PEMF Researchers Working on a Nonsurgical Treatment For Enlarged Prostate!
Pulsed electromagnetic field therapy (PEMF) can significantly reduce the size of the prostate starting after just one week of treatment, according to a new study. The newly devised therapy is totally non-invasive, drug-free and the treatment is quick and painless.
The findings of the study are finally offering some hope as an alternative to surgery for treating enlarged prostate.
Benign Prostatic Hyperplasia (BPH) is one of the most frequently diagnosed medical disorders in older men and affects quality of life for a third of men over 50. In US alone, people spend $3.9 billion annually on its complications.
“Benign prostatic hyperplasia is an important and under-recognized health issue for men. There is a great need for development of effective and safe alternatives to current treatment options,” noted Abraham Morgentaler, MD, FACS, Director of Men’s Health Boston and Associate Clinical Professor of Urology at Harvard Medical School, in the press release.
Pulsed electromagnetic field therapy is a very low frequency pulsed energy waves which is often used to speed recovery or to reduce post-surgical side effects. The device producing energy is a handheld device, little wider than a TV remote control. It has been also used safely and effectively in humans for treating other conditions, like circulatory problems. However, researchers are yet to explain how exactly it works.

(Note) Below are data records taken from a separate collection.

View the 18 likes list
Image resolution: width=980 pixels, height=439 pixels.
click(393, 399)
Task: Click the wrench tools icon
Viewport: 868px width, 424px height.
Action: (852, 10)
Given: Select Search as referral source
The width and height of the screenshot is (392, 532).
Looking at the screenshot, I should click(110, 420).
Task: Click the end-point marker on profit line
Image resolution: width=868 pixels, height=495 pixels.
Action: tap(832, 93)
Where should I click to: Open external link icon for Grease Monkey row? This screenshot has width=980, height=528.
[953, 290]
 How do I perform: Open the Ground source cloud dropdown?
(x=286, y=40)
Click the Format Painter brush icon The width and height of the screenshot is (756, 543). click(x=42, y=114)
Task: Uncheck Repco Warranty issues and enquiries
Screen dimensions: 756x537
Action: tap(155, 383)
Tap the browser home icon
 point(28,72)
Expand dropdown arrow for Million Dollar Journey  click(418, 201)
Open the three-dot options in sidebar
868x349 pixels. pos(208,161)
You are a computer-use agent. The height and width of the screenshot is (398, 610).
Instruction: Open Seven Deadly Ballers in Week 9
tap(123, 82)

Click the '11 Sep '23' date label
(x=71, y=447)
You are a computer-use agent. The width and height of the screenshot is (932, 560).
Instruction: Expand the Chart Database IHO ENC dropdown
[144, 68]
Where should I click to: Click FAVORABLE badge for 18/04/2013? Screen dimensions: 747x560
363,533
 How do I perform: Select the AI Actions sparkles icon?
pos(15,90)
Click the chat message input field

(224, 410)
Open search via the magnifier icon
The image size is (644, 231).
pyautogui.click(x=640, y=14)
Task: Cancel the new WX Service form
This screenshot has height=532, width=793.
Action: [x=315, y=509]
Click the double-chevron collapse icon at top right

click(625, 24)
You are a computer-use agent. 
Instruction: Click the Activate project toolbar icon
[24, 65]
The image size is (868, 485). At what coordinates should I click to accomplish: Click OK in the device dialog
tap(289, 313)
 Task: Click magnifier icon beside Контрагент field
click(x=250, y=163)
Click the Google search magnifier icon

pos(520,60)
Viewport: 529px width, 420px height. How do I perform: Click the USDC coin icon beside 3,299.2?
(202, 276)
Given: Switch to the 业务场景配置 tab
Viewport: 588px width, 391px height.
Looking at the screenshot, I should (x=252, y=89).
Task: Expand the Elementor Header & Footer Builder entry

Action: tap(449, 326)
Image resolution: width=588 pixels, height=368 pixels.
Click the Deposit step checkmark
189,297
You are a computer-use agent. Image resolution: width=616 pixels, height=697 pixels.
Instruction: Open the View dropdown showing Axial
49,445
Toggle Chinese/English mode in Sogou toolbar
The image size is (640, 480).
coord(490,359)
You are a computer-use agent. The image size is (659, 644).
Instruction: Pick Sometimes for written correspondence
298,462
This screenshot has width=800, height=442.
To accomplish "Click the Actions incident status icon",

“Previous studies have suggested that reduced blood flow to the prostate gland and resulting inflammation contribute to the development of BPH. We know that PEMF has positive effects on similar conditions, so we thought it might also heal BPH or maybe even prevent BPH from developing,” said lead scientist on the study, Dr. Raffaella Leoci.
Researchers in their trial, treated 20 affected dogs with PEMF for 5 minutes, twice a day for three weeks and found that their size of the prostate gland decreased on average by 57 percent.
“Traditionally, dogs affected by symptomatic BPH were treated like men, using drugs or surgery,” explained Dr. Leoci. “Reproduction becomes impossible as both therapies, pharmacological or surgical, arrest the production of testosterone. This can be a problem for working or breeding dogs.”
“Many men are interested in minimally invasive therapies for lower urinary tract symptoms,” noted Alan Shindel, MD, Assistant Professor of Urology at UC Davis Health System in the press release. “It would be great to have a new option such as pulsed electromagnetic field therapy for BPH. This preliminary study in an animal model is promising, but more research is needed to determine how effective (and safe) this procedure would be in human men.”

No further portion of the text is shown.